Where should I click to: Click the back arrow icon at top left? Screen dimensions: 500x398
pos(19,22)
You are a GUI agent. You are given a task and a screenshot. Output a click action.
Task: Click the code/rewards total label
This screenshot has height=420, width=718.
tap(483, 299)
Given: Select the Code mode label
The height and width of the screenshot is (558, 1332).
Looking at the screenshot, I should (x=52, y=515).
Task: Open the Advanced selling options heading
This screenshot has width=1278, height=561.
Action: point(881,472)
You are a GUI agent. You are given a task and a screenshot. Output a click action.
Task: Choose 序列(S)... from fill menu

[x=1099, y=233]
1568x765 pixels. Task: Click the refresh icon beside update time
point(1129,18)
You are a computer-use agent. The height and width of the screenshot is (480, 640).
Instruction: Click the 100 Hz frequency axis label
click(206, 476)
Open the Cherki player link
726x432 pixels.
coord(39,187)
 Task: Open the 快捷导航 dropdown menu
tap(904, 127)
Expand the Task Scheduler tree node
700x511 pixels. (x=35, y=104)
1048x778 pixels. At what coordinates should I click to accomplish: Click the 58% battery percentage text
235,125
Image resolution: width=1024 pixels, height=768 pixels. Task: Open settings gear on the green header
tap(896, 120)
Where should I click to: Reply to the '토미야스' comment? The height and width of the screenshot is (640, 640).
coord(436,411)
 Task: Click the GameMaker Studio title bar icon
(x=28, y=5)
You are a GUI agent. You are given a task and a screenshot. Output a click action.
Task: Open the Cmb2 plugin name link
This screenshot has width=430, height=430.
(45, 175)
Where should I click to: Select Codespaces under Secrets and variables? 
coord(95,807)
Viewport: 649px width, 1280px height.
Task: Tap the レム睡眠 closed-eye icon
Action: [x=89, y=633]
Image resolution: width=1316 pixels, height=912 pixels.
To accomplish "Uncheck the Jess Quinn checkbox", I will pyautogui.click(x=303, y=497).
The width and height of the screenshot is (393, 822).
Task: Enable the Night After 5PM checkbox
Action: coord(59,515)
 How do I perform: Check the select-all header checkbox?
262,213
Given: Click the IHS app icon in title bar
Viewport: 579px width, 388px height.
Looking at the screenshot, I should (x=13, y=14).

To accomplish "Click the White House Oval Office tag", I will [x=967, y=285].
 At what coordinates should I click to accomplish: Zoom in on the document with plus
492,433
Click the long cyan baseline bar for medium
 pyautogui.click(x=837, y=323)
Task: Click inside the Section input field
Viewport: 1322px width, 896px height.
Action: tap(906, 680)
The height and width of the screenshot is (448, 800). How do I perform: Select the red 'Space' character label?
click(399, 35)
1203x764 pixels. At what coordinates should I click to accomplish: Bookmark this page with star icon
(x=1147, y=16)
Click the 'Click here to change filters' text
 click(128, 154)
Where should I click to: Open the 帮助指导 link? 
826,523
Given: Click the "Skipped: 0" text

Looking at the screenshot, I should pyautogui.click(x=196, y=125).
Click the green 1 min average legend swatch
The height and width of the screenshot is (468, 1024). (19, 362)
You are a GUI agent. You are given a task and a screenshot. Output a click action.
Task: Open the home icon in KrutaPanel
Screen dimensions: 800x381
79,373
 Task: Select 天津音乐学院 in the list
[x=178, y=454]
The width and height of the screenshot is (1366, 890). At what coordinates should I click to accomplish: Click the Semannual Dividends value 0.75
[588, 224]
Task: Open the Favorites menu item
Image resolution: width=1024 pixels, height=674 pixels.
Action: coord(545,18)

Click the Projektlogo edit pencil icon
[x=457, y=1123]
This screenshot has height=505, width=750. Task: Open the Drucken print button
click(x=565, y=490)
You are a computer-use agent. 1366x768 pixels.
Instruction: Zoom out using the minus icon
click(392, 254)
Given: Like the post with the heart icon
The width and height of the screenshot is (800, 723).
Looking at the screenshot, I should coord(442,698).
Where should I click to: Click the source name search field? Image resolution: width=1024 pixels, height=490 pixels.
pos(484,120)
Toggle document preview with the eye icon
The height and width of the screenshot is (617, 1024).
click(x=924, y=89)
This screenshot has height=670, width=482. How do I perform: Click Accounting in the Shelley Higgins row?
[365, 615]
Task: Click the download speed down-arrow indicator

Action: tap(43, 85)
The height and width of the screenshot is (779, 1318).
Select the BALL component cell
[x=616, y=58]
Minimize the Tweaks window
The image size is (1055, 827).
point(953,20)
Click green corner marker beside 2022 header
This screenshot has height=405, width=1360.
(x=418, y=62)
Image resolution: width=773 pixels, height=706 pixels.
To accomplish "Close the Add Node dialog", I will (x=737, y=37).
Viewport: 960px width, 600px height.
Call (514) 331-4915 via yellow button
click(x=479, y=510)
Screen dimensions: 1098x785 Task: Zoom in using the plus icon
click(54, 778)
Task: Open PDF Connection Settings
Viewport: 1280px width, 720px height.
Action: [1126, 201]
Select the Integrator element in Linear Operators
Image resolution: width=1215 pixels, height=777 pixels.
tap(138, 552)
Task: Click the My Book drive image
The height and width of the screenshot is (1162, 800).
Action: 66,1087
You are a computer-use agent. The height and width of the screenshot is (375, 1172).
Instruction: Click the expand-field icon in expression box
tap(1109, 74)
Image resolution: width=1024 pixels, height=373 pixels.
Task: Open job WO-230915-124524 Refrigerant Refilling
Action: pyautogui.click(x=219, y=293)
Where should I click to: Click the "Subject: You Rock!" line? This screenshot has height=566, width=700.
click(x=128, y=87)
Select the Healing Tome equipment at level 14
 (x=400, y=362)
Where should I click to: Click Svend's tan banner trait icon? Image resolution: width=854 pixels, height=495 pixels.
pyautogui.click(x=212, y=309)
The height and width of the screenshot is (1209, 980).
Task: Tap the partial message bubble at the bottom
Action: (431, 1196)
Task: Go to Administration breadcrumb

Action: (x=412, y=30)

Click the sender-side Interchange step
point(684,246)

□ □ □ □

[Work item]
Count the lines of the listing that contain the word "computer", and give only the number.

[Expected answer]
3